Apple has announced the launch of Apple Pay in Germany. Businesses can now accept Apple Pay payments from their customers in retail stores as well as online and in-app. German merchants who want to accept Apple Pay online can do so through Checkout.com for those cards with issuers who are enrolled.
Apple Pay offers convenience and access to customers who prefer to pay with credit or debit cards or through their Apple devices. Merchants that offer Apple Pay, in addition to integrating popular German payment methods, SEPA Direct Debit and Giropay, are able to capture more customers by offering a wider variety of payment methods. In addition, offering Apple Pay will also simplify cross-border payments. Customers outside of Germany can pay for goods and services, with an added benefit of driving higher conversions as customers are getting more accustomed, and may even expect, Apple Pay as an option.
Cash is still king in Germany
For Germans, more than any other Western economy, “money” still means cash. The average German wallet contains 103 physical euros, the European Central Bank estimated in November, more than three times the figure in France. Cash is still the means of payment in 80 per cent of point-of-sale transactions, compared with only 45 per cent—and falling fast—next door in the Netherlands.
Using cash is a habit deeply resistant to regulatory intervention. Mild suggestions in 2016 that it might be restricted in certain circumstances in Germany ignited passionate protest from almost every point on the political spectrum.
While cash is still the primary payment method of choice for a large majority of the German population, the proliferation of online shopping has the country shifting toward electronic payments including direct debit and bank transfers – those two being the most popular options for online shoppers in the region. And as e-commerce spend grows, credit and debit card usage will also be on the rise, albeit slowly and begrudgingly for some.

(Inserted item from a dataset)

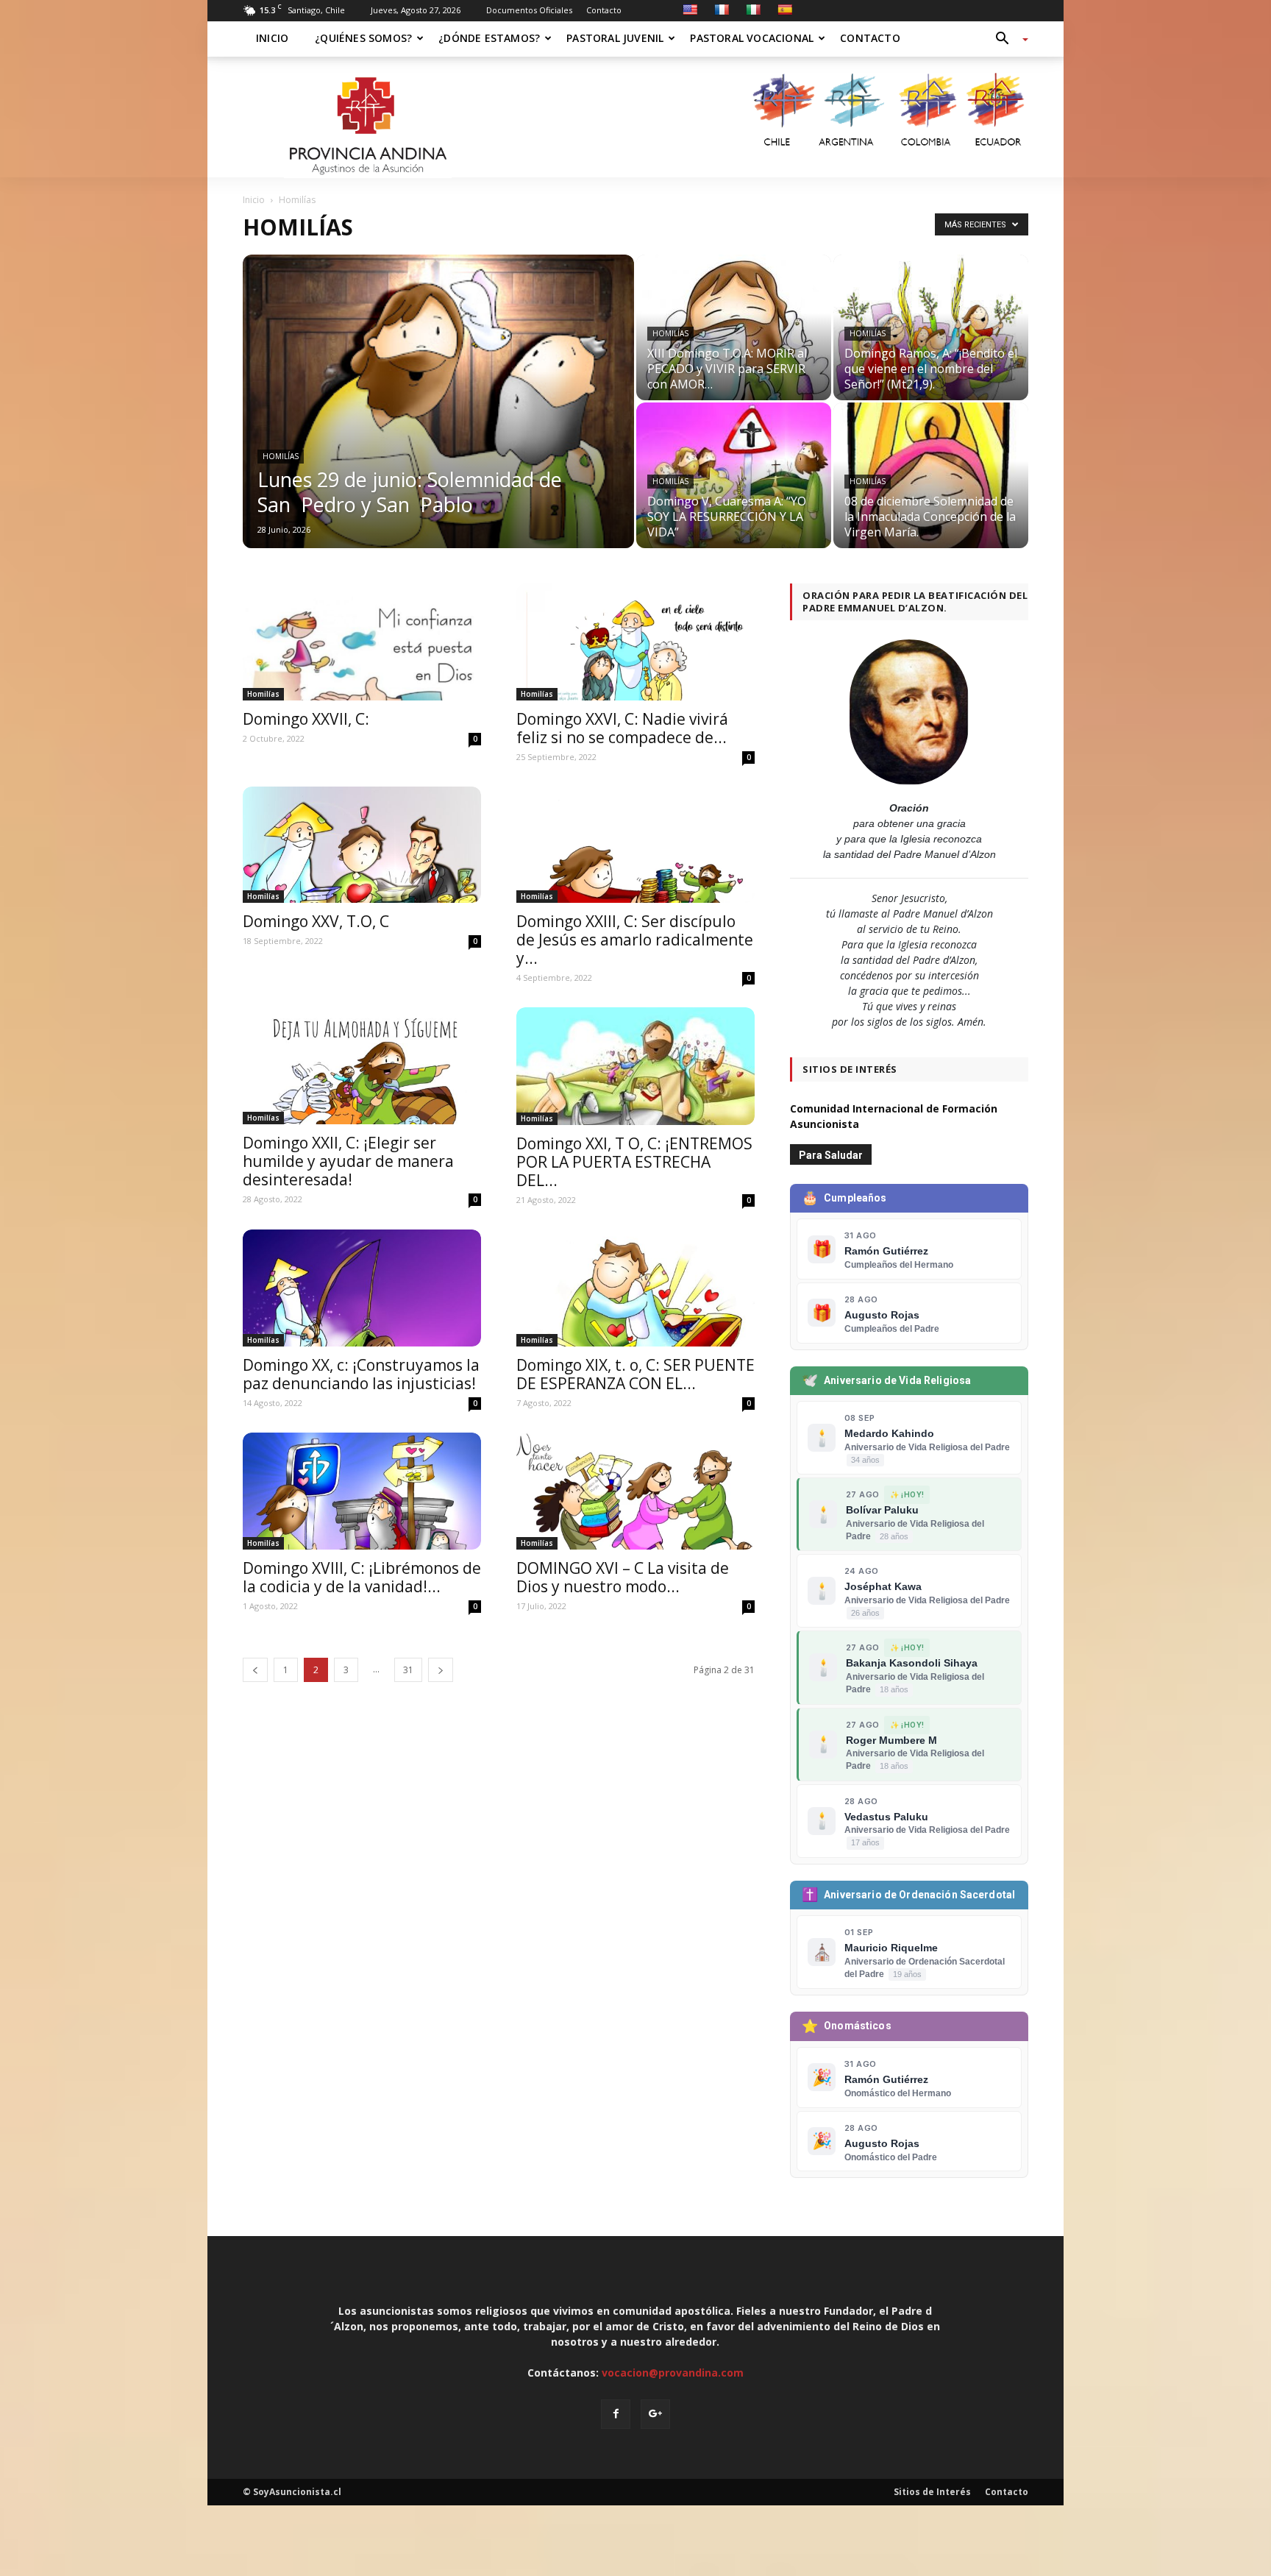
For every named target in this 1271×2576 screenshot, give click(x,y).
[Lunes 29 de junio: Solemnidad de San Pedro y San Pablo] (438, 420)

Card adoption rates increase
Merchants who adopt Apple Pay will not only gain access to a new set of shoppers who prefer to pay with cards and smartphones. They will also be at the forefront of electronic payment adoption in the country. Capturing a customer base ready to move away from cash. The total number of credit card transactions made in Germany leaped from 43.4 million in 2012 to 110 million in 2017 – an increase of more than 150% in just a 6-year period.
As the world goes digital, businesses – big and small, physical and online – will need to adopt electronic payment methods, in one form or another, to keep up with changing consumer demands and preferences. Offering more electronic payment methods means consumers are more likely to lean into the convenience.
Electronic payment international comparisons
Germany is not alone in resisting electronic payments among advance economies. It has been estimated that in Japan, the equivalent of more than $7,000 in bank notes and coins is in circulation for every inhabitant. This is more than four times the volume in South Korea or the UK.
A small group of tech-savvy northern European countries, led by Sweden and the Netherlands, are on their way to becoming effectively cashless societies. In Sweden, central bank statistics show, the number of ATMs plunged 17 per cent from 2012 to 2016, while the Dutch use contactless payments for 10 per cent of all retail transactions, by far the highest proportion in the euro area, according to the ECB.
With the exception of Austria, the other European Union countries that share Germany’s reliance on notes and coins are concentrated in the continent’s poorer eastern and southern nations.
Interestingly, in Zimbabwe, where a critical shortage of US dollars, which the country adopted as its quasi-official currency in 2009 to combat the hyperinflation of its own dollar, has driven explosive adoption of mobile payment services. The most popular, EcoCash, boasts more than 7 million customers, or about half the population. It’s helping to keep commerce flowing in a country where using an ATM can mean waiting in line all day.
Enterprise Times: What this means for business?
The electronic payment landscape explodes into a multiplicity of new options which is increasingly hard to keep up. This maybe the prepaid debit cards, novel services such as Apple Pay, or the peer-to-peer transfer platform Venmo. Countries are adopting them at sharply divergent rates.
Interestingly, some commentators have suggested Germany has an historical deep obsession with cash. This has been translated into a reluctance to embrace new digital payment methods.
However, German businesses will have to provide the digital payment services required by customers and suppliers. As one of the most popular digital wallets today, a simple integration will provide access to millions of shoppers who prefer to purchase using a platform such as Apple Pay. Inevitably German businesses will have to catch up with their counterparts in the rest of western Europe and other advanced economies.